REQUIREMENT -
Report each line of the entries below that has the word "macro" in it.

Start of RECORD SET

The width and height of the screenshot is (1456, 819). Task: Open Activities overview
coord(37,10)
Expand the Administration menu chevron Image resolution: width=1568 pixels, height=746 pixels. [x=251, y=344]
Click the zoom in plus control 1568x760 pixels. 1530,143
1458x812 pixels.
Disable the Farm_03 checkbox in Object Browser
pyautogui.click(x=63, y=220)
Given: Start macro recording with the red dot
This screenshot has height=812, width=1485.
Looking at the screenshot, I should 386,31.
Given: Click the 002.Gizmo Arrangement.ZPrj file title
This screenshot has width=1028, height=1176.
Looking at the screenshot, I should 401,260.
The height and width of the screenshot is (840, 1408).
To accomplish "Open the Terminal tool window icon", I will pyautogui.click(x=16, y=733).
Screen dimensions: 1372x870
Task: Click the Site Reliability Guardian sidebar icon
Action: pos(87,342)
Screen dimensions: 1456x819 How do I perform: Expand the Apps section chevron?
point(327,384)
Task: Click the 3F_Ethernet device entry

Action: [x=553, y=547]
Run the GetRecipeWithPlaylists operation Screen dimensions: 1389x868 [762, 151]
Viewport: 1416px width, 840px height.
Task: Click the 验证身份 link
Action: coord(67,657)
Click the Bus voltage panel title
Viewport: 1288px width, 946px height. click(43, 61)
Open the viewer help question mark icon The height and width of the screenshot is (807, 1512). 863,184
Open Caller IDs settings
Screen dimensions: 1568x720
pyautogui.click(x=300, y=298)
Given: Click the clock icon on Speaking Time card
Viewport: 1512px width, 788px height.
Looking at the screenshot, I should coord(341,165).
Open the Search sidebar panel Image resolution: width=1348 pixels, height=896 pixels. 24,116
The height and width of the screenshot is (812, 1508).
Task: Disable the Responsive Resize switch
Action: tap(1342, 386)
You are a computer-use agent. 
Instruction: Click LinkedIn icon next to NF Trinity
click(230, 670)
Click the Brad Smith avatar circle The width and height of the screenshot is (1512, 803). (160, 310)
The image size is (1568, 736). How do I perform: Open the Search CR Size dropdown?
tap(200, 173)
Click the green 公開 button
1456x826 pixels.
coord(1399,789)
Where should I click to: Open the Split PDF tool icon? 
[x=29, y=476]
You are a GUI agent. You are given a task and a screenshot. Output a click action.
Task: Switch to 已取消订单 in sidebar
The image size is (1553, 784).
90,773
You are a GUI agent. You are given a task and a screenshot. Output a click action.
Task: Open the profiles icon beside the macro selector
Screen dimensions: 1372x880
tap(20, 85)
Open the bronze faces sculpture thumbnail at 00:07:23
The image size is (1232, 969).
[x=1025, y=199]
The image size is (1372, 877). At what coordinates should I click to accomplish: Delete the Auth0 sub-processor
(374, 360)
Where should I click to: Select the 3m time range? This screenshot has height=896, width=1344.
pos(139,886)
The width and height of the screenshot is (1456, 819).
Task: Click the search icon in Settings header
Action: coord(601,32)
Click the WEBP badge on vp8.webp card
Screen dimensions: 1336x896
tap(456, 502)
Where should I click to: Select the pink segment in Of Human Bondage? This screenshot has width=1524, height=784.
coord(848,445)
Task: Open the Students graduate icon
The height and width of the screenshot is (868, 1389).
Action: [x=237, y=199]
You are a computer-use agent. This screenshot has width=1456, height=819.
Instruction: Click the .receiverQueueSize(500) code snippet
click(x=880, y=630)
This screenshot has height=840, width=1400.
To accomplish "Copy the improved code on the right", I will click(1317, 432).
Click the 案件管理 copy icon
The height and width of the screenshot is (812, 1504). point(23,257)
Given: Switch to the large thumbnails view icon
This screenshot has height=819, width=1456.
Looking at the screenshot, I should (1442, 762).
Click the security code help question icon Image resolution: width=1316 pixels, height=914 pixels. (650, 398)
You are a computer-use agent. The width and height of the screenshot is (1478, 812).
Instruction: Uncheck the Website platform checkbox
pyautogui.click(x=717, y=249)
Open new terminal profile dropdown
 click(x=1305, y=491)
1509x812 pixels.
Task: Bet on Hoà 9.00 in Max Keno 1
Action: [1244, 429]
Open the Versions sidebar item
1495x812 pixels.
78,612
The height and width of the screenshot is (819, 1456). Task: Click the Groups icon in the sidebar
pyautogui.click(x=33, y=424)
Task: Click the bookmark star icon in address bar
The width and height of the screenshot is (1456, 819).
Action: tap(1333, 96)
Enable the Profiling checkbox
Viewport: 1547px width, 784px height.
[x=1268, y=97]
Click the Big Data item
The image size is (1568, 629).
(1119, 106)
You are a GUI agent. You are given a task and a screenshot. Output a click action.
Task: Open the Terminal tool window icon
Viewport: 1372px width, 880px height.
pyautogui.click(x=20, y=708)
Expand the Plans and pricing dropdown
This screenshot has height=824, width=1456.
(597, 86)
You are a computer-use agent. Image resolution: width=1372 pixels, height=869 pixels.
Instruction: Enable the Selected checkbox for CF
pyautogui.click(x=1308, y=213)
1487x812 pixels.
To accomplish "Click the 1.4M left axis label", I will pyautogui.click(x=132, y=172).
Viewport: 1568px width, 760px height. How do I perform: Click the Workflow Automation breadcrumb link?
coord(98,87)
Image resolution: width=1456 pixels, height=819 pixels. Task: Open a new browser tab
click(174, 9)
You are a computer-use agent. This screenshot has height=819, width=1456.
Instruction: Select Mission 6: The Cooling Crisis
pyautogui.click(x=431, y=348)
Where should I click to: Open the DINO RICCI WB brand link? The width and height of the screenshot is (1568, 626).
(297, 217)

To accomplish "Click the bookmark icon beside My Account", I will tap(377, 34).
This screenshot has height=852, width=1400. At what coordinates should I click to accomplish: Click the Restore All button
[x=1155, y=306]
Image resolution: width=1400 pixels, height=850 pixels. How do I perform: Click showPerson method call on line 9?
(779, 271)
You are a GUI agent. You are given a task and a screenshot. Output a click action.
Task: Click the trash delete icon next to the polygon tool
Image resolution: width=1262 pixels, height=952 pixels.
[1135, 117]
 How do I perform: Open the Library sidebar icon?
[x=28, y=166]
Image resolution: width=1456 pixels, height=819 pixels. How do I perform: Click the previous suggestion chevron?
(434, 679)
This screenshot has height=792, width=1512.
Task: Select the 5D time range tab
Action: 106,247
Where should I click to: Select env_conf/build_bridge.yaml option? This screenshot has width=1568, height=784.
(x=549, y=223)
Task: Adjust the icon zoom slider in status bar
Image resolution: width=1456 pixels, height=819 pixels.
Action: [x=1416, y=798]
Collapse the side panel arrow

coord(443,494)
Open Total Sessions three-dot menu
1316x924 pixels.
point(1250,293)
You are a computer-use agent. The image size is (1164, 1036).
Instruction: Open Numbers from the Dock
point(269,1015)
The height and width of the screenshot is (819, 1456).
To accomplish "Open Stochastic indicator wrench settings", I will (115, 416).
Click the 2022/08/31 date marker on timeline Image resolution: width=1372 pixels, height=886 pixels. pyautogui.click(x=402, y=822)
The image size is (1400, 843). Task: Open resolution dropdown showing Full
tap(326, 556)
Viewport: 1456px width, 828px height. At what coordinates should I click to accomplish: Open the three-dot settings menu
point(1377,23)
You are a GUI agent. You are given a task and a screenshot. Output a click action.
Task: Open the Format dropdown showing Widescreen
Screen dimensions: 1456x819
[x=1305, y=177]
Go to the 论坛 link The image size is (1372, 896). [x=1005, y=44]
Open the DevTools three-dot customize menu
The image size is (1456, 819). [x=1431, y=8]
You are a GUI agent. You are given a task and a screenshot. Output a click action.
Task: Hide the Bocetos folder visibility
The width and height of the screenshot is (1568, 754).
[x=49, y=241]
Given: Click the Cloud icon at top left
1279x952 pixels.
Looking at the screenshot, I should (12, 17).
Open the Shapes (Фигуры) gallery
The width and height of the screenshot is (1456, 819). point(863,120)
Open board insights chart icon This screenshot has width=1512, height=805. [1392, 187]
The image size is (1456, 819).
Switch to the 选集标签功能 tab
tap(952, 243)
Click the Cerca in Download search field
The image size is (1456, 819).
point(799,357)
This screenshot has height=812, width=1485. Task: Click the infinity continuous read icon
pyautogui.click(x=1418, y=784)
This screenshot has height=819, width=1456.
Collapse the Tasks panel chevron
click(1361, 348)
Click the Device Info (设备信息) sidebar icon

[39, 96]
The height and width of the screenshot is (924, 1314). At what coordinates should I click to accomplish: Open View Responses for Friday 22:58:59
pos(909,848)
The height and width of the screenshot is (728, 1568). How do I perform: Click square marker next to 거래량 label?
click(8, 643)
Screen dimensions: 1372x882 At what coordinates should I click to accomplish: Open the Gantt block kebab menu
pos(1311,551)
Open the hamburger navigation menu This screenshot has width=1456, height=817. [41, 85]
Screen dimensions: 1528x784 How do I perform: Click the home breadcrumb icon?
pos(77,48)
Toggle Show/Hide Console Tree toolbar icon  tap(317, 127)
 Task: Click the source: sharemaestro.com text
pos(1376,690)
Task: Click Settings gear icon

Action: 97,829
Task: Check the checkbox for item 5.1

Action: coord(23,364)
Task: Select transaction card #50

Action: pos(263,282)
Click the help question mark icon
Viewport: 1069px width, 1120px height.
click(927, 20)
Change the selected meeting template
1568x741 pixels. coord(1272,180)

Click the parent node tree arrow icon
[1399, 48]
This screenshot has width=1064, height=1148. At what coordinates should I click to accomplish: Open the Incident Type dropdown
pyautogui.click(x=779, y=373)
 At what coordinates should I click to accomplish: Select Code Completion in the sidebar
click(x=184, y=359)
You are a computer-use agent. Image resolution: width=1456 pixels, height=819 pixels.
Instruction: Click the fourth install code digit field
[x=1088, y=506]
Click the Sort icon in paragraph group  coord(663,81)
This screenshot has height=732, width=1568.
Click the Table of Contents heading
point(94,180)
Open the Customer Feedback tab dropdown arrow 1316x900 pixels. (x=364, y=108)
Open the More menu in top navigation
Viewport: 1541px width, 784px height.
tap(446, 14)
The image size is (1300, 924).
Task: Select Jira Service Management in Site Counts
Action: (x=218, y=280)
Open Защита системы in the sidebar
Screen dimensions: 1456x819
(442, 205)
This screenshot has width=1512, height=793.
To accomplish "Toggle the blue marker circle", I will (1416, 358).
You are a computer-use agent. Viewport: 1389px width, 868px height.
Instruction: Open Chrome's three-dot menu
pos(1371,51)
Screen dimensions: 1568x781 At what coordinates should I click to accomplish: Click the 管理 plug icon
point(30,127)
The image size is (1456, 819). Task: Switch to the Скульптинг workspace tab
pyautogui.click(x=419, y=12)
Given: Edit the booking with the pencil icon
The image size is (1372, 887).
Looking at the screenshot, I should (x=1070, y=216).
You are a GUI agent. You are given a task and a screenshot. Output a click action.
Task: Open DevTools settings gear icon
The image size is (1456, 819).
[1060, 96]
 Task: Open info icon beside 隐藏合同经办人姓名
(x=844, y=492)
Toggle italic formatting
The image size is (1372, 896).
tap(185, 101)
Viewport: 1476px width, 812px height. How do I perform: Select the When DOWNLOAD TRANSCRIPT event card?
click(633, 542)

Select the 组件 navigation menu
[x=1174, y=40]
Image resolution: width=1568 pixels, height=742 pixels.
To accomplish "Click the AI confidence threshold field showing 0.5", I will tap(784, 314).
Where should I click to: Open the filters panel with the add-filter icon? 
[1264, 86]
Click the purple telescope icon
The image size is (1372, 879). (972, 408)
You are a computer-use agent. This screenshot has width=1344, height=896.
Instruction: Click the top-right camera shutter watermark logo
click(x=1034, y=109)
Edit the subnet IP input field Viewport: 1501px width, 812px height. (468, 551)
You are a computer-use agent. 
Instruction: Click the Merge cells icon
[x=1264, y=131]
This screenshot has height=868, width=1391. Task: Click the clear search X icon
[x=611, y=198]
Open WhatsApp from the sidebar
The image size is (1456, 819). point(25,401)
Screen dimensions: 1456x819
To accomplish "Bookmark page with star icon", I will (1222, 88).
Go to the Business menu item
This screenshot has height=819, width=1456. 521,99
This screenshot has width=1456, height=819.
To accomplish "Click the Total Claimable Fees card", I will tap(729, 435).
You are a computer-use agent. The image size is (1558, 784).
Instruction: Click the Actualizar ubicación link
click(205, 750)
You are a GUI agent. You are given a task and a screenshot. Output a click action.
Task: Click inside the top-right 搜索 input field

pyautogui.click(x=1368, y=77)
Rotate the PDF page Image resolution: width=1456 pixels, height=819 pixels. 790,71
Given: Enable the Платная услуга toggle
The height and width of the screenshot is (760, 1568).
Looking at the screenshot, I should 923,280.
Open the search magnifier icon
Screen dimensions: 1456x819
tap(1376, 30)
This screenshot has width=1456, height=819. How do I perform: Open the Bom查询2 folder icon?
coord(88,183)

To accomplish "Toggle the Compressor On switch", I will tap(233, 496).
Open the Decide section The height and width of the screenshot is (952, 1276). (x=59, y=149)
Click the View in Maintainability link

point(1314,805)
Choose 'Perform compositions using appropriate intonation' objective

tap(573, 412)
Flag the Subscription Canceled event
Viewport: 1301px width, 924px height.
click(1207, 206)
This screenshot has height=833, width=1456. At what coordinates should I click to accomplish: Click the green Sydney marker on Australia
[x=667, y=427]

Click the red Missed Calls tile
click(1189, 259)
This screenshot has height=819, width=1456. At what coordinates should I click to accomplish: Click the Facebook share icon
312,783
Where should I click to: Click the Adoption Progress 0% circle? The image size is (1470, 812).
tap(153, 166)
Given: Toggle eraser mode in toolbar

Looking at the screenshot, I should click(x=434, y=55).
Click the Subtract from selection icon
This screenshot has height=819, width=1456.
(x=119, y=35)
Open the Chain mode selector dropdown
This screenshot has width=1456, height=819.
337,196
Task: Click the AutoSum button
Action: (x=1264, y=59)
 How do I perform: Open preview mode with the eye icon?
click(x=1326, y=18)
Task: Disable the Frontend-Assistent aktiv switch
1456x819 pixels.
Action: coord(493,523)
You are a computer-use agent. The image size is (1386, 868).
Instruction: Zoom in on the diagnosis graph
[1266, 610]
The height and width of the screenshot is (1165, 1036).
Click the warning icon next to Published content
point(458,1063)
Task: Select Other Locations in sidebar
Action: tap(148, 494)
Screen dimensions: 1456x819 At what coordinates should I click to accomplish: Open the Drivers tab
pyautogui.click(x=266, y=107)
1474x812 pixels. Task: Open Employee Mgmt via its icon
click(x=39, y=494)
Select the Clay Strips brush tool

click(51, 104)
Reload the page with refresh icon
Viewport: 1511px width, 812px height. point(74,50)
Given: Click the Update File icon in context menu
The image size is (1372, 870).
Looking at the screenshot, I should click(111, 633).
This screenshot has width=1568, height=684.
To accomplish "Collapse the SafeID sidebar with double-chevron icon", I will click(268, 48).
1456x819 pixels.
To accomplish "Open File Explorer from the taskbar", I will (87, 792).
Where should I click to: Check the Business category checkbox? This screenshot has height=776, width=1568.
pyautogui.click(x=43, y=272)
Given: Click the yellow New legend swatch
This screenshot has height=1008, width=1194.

End of RECORD SET

TASK ANSWER -
Given: Start macro recording with the red dot
Task: Open the profiles icon beside the macro selector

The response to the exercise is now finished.